*EXERCISE AIM:*
Within the material below, find each line bearing the word "screenshot" and present it.

*PROVIDED RECORDS:*
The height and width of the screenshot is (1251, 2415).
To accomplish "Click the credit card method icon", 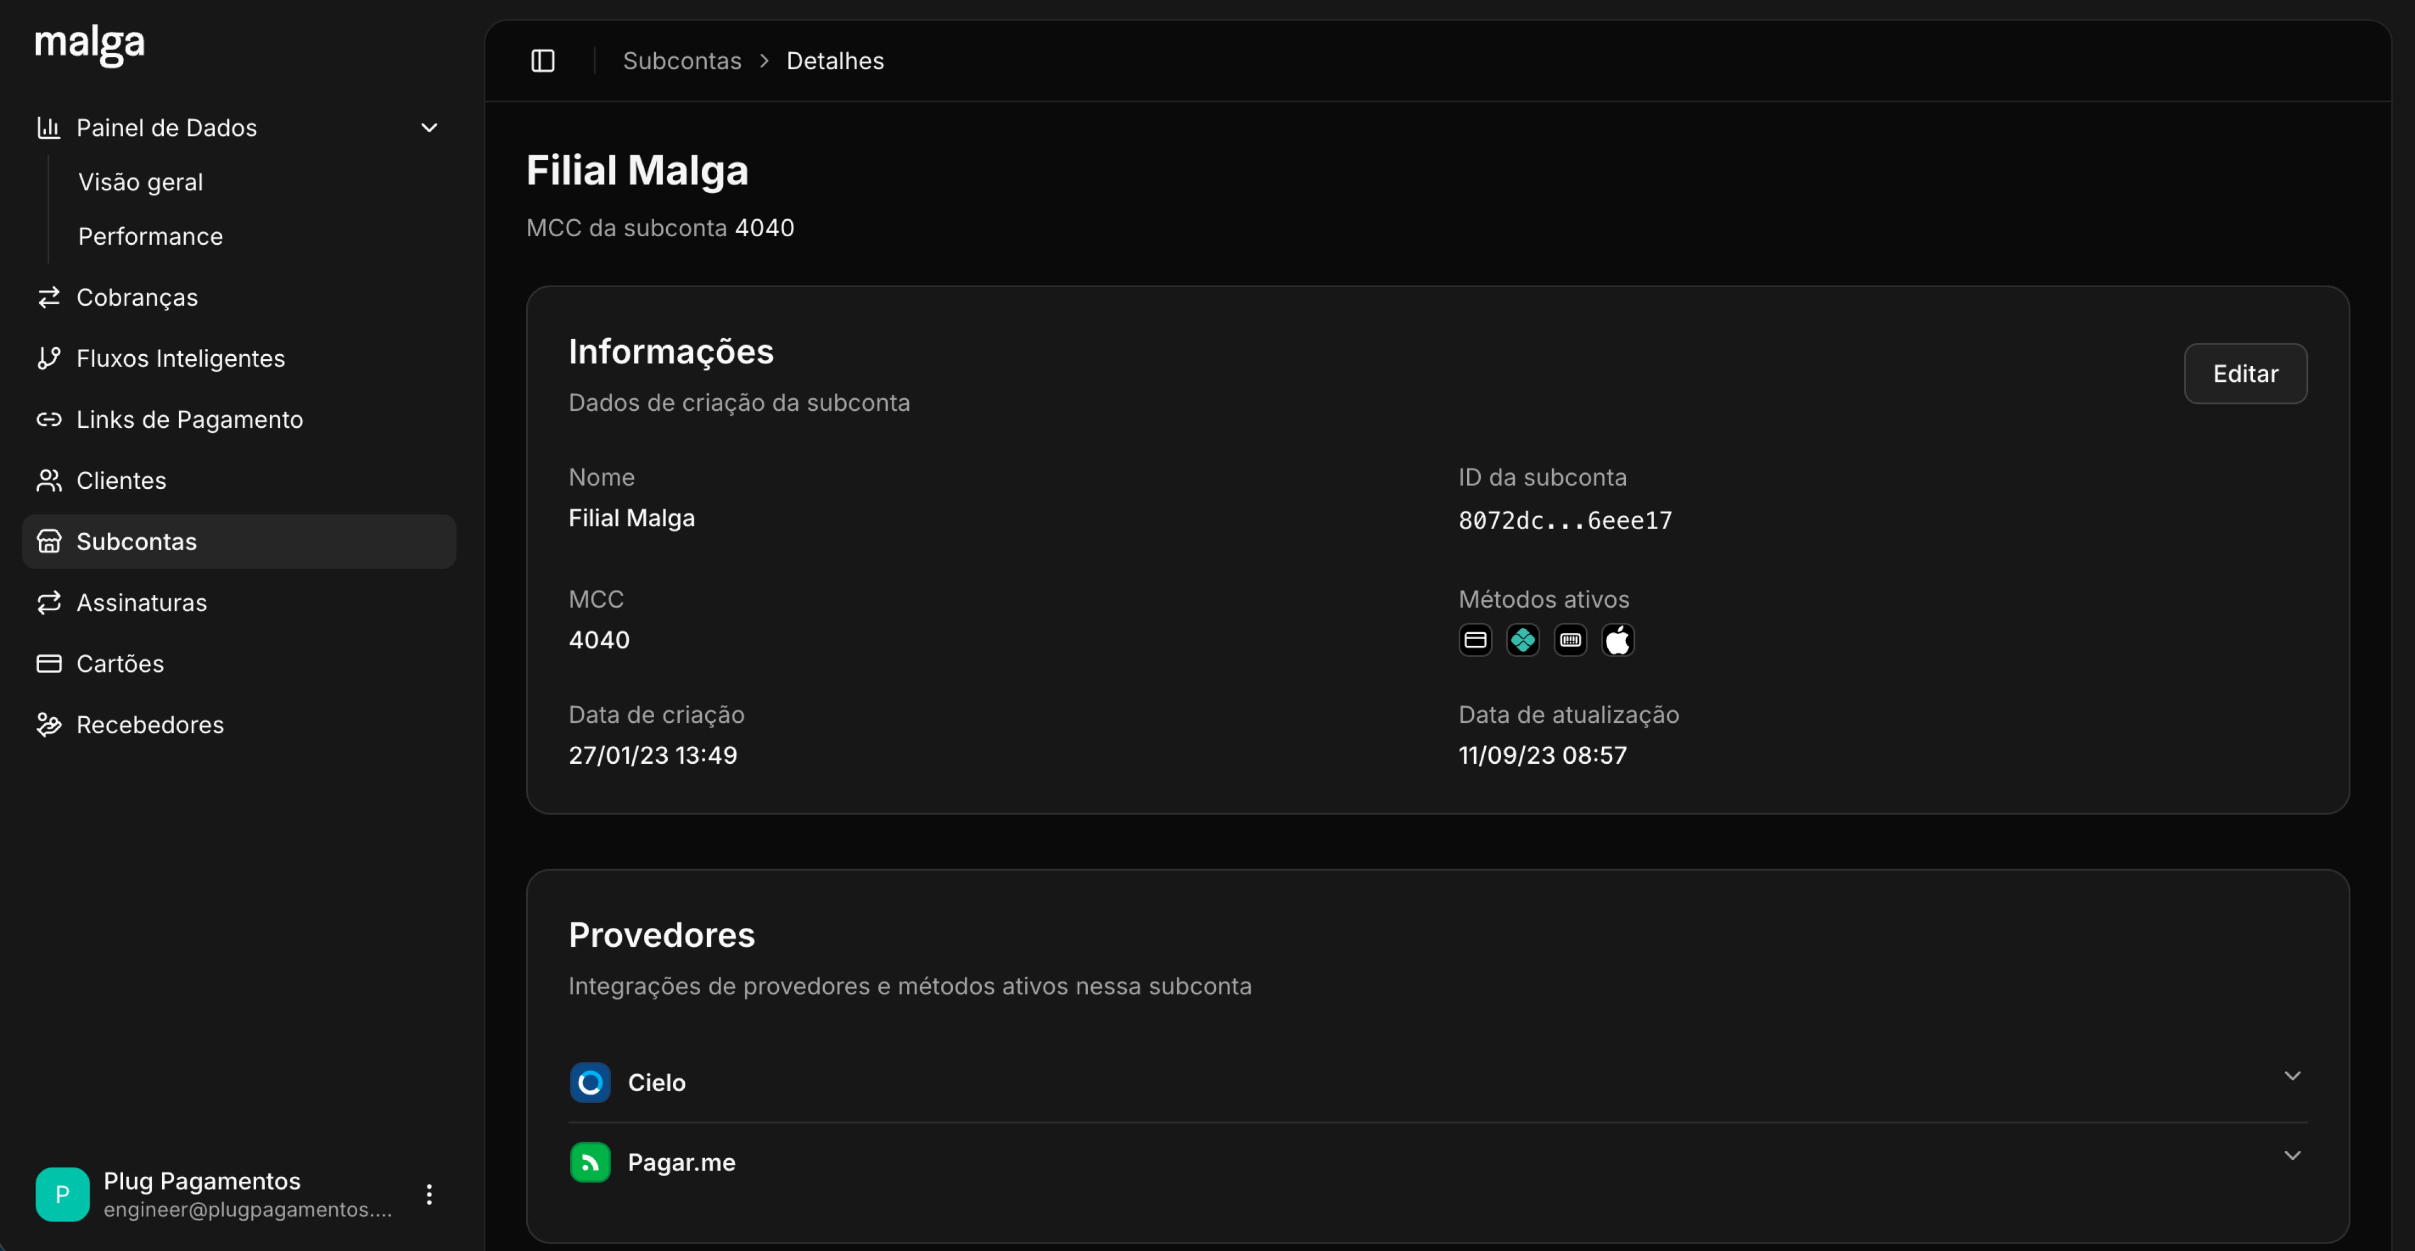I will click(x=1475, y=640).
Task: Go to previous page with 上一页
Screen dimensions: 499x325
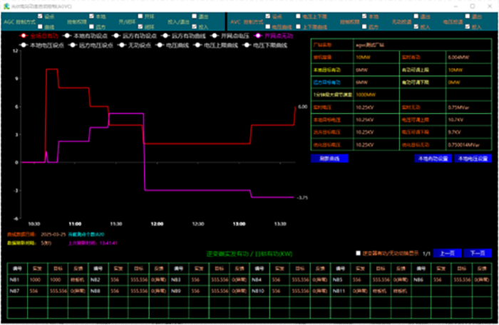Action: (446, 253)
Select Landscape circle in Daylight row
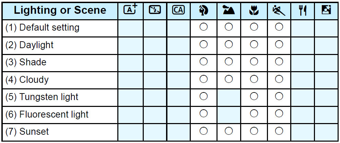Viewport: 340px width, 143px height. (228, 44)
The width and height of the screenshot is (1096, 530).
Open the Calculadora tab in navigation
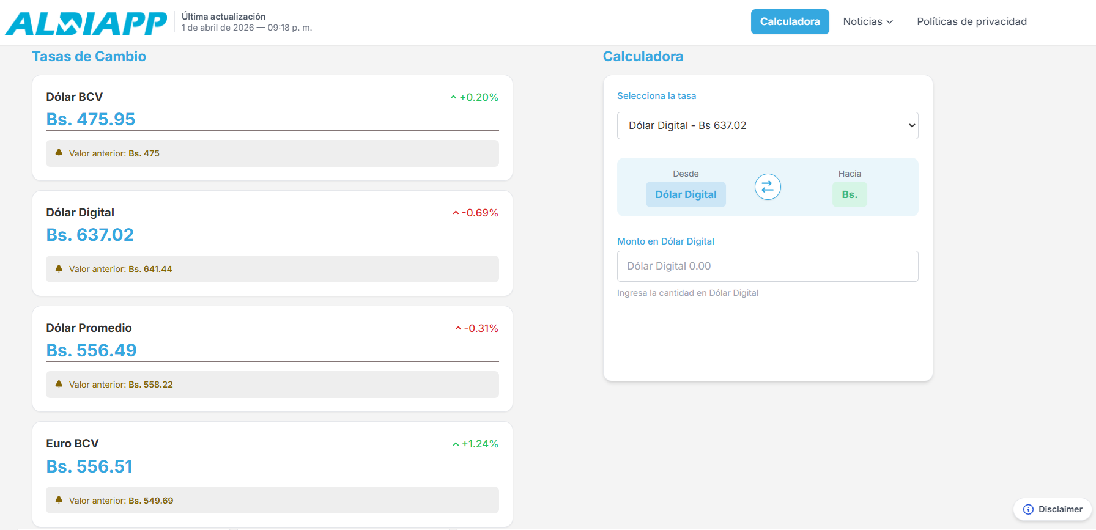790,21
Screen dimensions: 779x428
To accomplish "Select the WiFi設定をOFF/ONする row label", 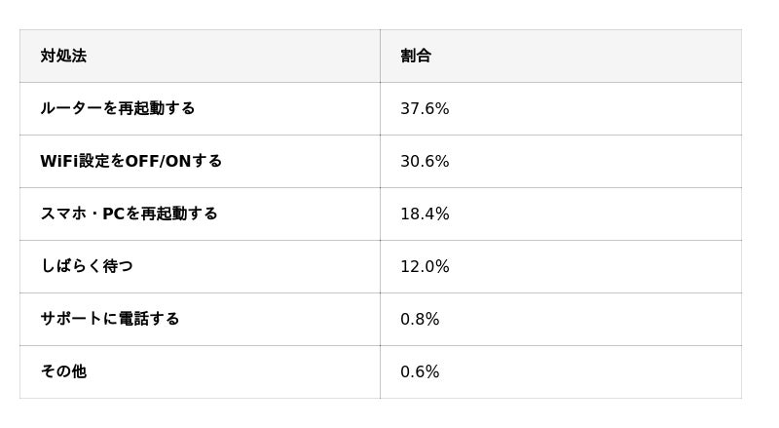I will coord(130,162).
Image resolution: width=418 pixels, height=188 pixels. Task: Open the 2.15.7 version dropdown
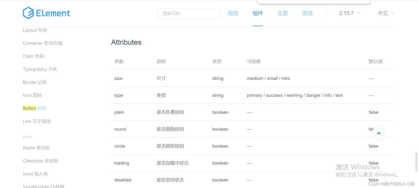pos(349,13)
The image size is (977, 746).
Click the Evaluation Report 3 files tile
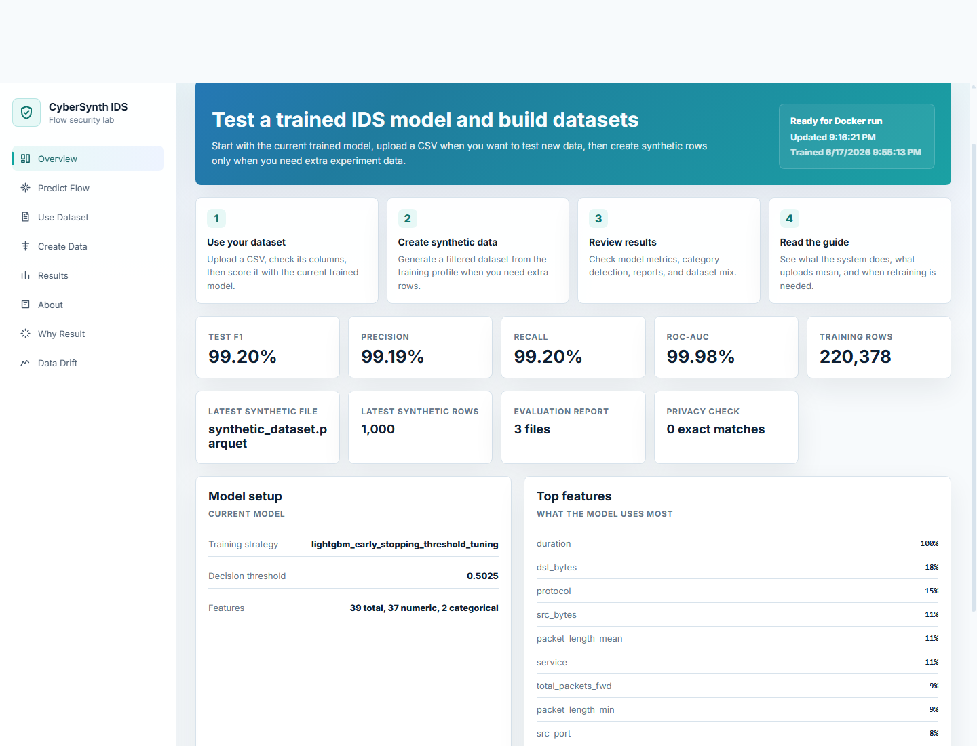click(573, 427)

*RESULT BELOW:*
The height and width of the screenshot is (1251, 2415).
The width and height of the screenshot is (1096, 530).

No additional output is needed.